The memory of the frog has taken me to a very different place. But it was also strange and cold and lifeless. I have tried and tried to remember the name, but in the end it doesn't really matter. The name is still buried deep in the dark leafy hole, and there it can stay. It was neither a hospital nor a rest home. It was the sanitarium that housed my Great-Grandmother Hood.
The home was like the mansions or plantations of the deep south. There was a curved driveway off of the state highway, designed specifically for a quick entrance and a quick exit, whether it be from a visitor or an ambulance. or a hearse. There were large , mature trees in the courtyard, the only elderly residents that still had life left in them. A large stairway welcomed visitors onto the full length, wooden front porch, while keeping the frail residents prisoner. And inside the home was death and decay, moans and coughs, antiseptic and urine. Our visits to Grandma Hood were like death sentences to me and my brothers.
We would leave church in our Sunday clothes, slicked hair, and uncomfortable shoes, ready to shed the weekly straight jackets that the church demanded us to wear. Headed home to freedom, one wrong turn would herald the seasonal visit. It was never announced to us kids for fear we would have time to plan an escape. It just happened. One minute, relieved that church was over and the last hours of freedom before Monday and school had begun, and the next sitting in the backseat fearing what was coming, knowing there was no escape.
I never knew my father's mother's mother. I am sure that at one point in her long life she was a vibrant, lovable lady. But to me she was creepy and thin and full of disease. She sat in a wheelchair, hunched over with her cold pale hands in her lap. Her skin was transparent and wrinkled like the frog I had pulled from the cold stream. But the frog had hope. The frog was in hibernation, patiently awaiting the life that the warm waters of summer would bring. This particular flat rock that some dark, educated administrator had hollowed out a space beneath to call a home had no hope. None of its resident had hope. They were here to die in their wheelchairs and beds and their own urine. To me, our visits were painful. They were excruciatingly long as the smell of death soaked into my Sunday best. I always stood at a distance as my mother would softly speak to her, observing the other residents in their wheelchairs, straining my eyes from the glare of the large front windows of this stately mansion of death. There was sickly green linoleum and stainless steel everywhere . The cavernous front entry echoed of clinking and clanking, coughing, moaning, spewing and dying.
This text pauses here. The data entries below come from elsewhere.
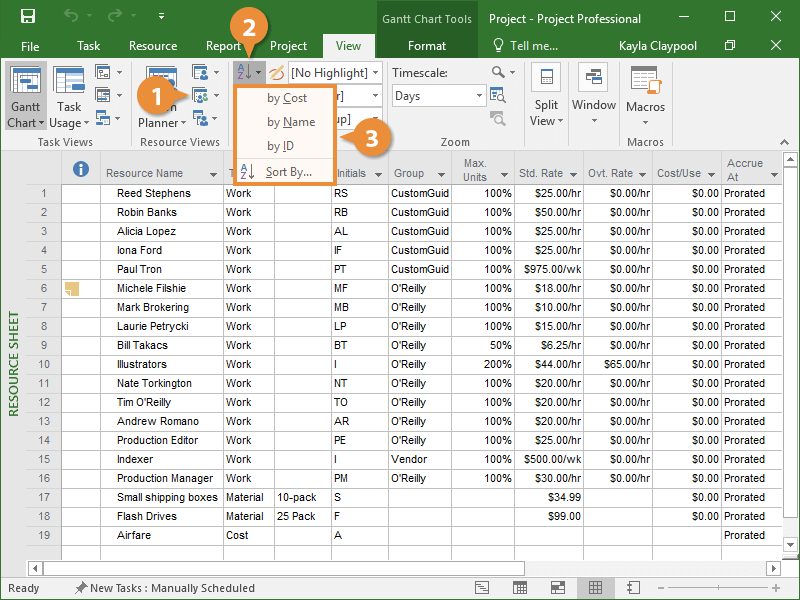Click the Zoom magnifier icon
Viewport: 800px width, 600px height.
point(498,72)
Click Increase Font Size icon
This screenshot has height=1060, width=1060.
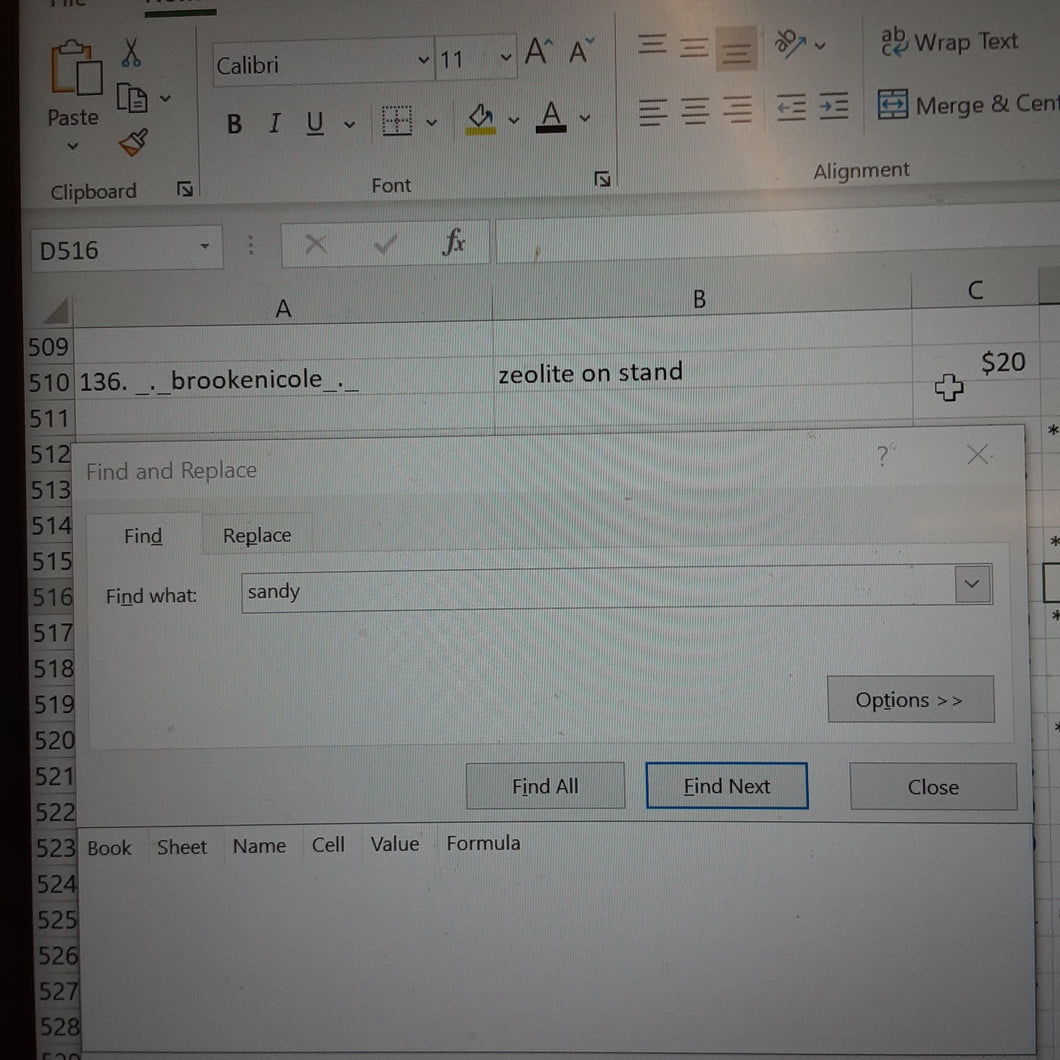(538, 52)
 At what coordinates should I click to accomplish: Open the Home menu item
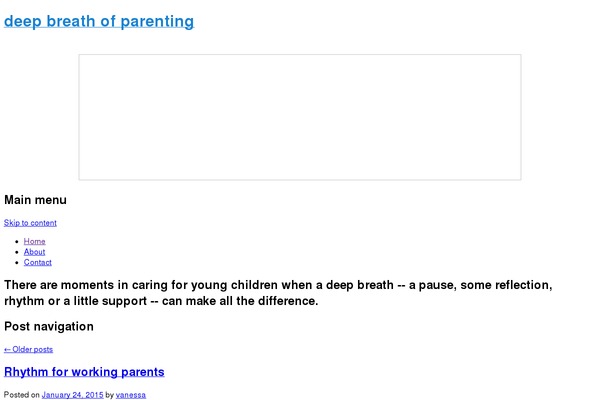(x=35, y=241)
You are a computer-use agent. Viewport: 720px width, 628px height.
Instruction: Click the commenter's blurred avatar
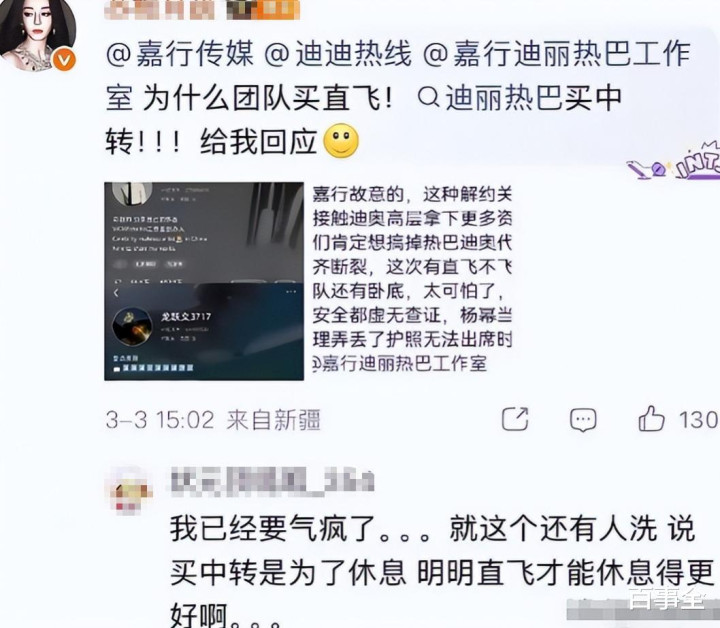(x=131, y=490)
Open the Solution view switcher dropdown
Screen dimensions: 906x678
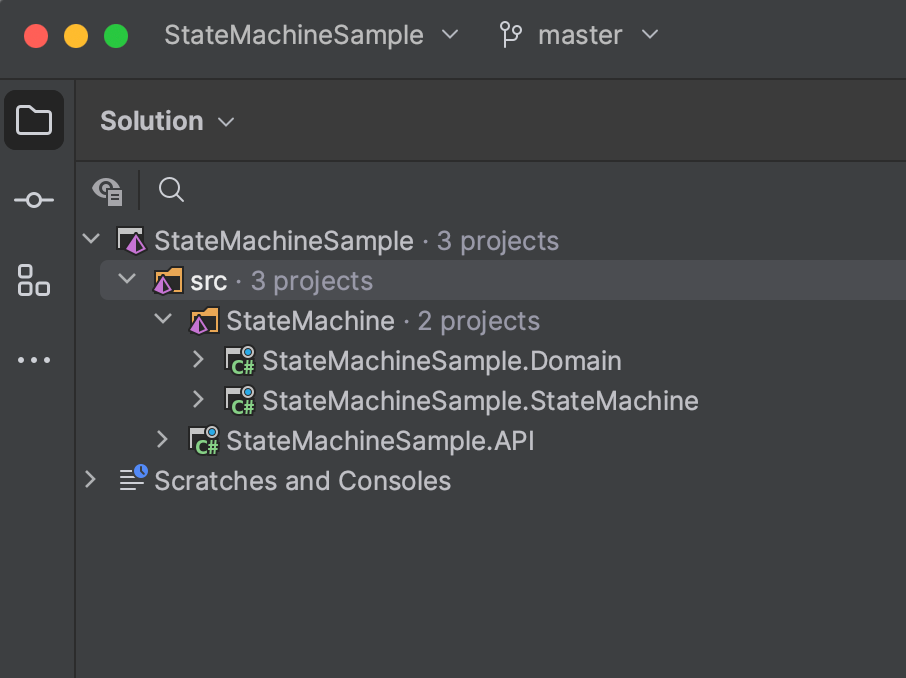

And there she sat. Unable to move in the chair that was her universe, she sat in the entry hall where some unknown orderly had abandoned her as her room was decontaminated. There she sat. Hunched over, wrinkled and transparent. There she sat. Waiting for some signal from nature, some clue as to what was yet to come. There she sat. Waiting for a change just as the frog in the cold spring stream waited. There she sat, her frosted membranous eyes staring at mine.

There she sat.

And then, as some unknown clock chimed twelve, only heard by my mother as the indication that our duty had been fulfilled, I was asked to take her thin lifeless, wrinkled, transparent hand in mine, and kiss the cold waxy cheek of awaiting death before we could leave.